In a fit of hubris, I decided to try to get one of the more complex components working first. I have a two-line LED display (a 1602, meaning two rows of sixteen characters) which plugs into the controller with six data lines, plus power and a variable resistor to control the brightness of the backlight.

I’d had this working with an Arduino previously, but there were two challenges this time. First, the Pico had holes where I needed pins and the Arduino kit came with working software to drive it. This time I had to add the pins myself and find or write the software.

I’m not sure that I’ve had to solder anything since university. I didn’t do a lot then either and, when I did, I remember the smell and occasionally burning my fingers rather than the accomplishment itself.

This time I had the additional challenges of no instructor, much smaller holes to solder and varifocal glasses. I had a hard time when I started. I began with a relatively low temperature, on the assumption that it was better to start colder and get hotter than the other way around. It partially worked at the lower temperature but got dramatically easier as I increased the heat.

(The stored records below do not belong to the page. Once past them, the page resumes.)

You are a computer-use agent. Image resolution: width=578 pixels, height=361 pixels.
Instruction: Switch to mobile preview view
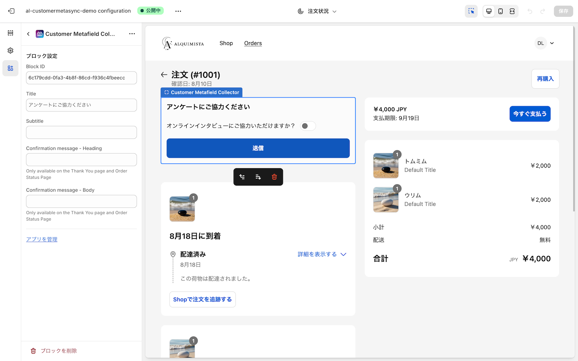(x=501, y=11)
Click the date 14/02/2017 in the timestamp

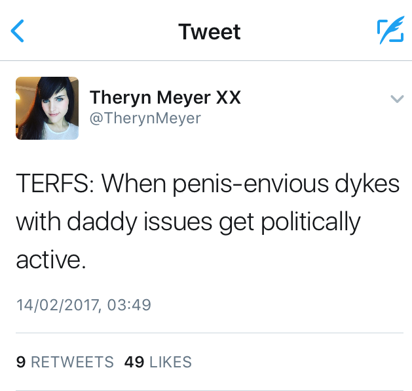click(x=54, y=304)
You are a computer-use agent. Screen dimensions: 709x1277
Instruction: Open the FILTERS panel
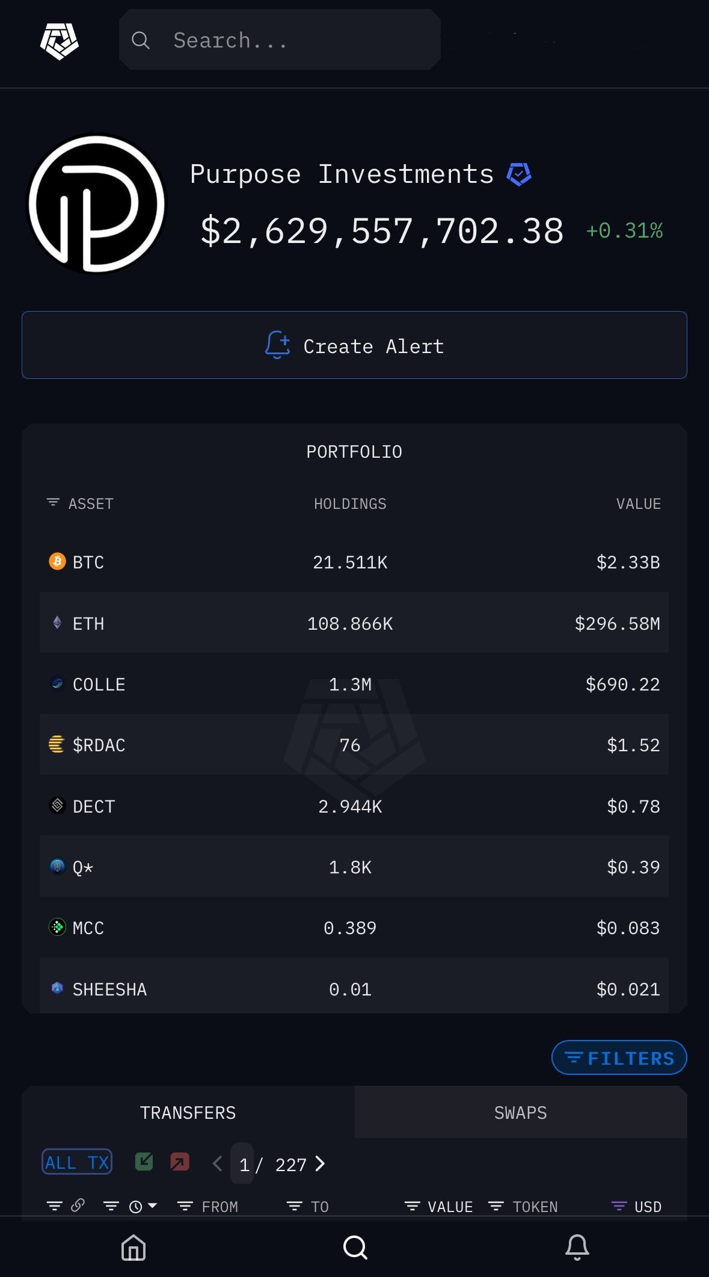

In the end, I managed to complete attaching all forty-three pins to the Pi without melting anything I shouldn’t or fry the controller itself.

Wiring up the 1602 to the Pi was straightforward, the hardware side of the equation was now complete. Next: software.

I searched the web to see if other people had tried the same thing. Of course they had. I found many examples, but none exactly fit my requirements. The most common stumbling block was that in order to reduce the number of pins needed on the Pi, they’d used some “backpack,” which, as far as I can tell, is an extra chip or two that reduces the number of wires needed.

I eventually found a blog that looked promising. It describes connecting a 1602 display to a regular Raspberry Pi without any extra chips.

The Pico has similarities to the Pi, but the sample code didn’t work “out of the box.” The libraries that talk to the GPIO pins are different and it uses MicroPython rather than full-fat Python.

Luckily the required changes were pretty simple:

1. The original code uses the RPi.GPIO library. This was straightforward to port to using the Pico’s equivalent, which is machine.Pin
2. There was a surprising omission in MicroPython, in that it’s missing the ljust function which pads strings to given length. I was able to replace that with a format string. I’m no Python expert, I searched Stack Overflow for that

And that was pretty much it. When I put the pins in the right place and used the 5V power rather than 3.3V it Just Worked.